(TASK OBJECTIVE)
Count the lines in the listing below that contain the word "Select", and give only the number.

(RECORDS FOR PROCESSING)
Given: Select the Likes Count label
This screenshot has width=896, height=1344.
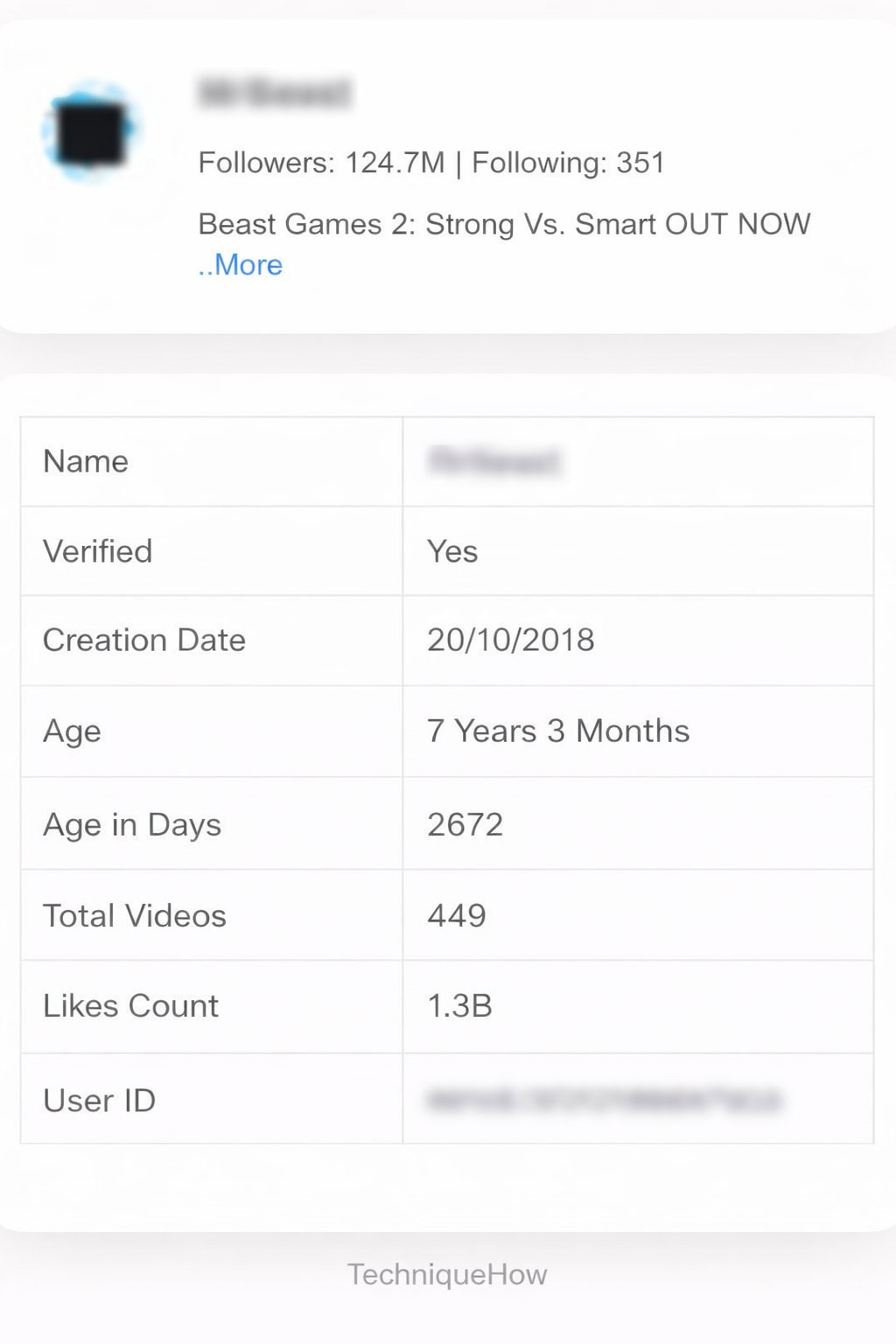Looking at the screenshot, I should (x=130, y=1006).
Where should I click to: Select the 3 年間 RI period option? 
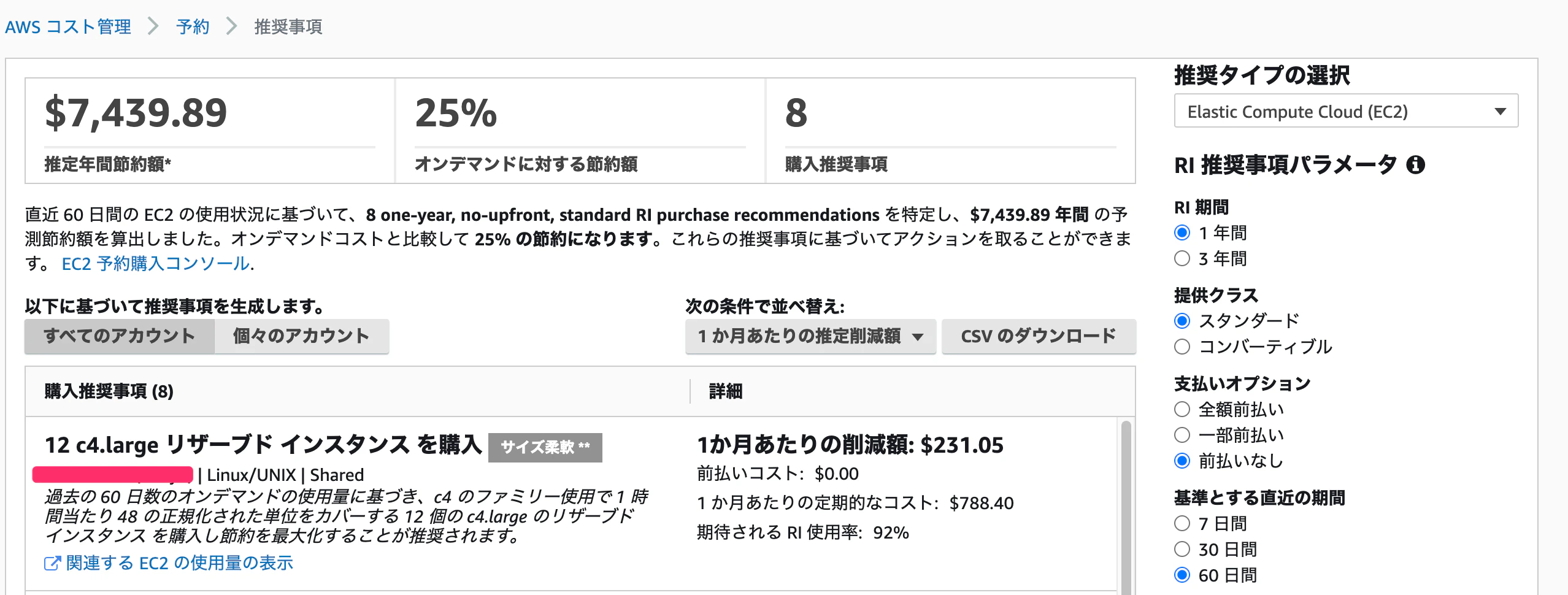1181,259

(EXERCISE RESPONSE)
2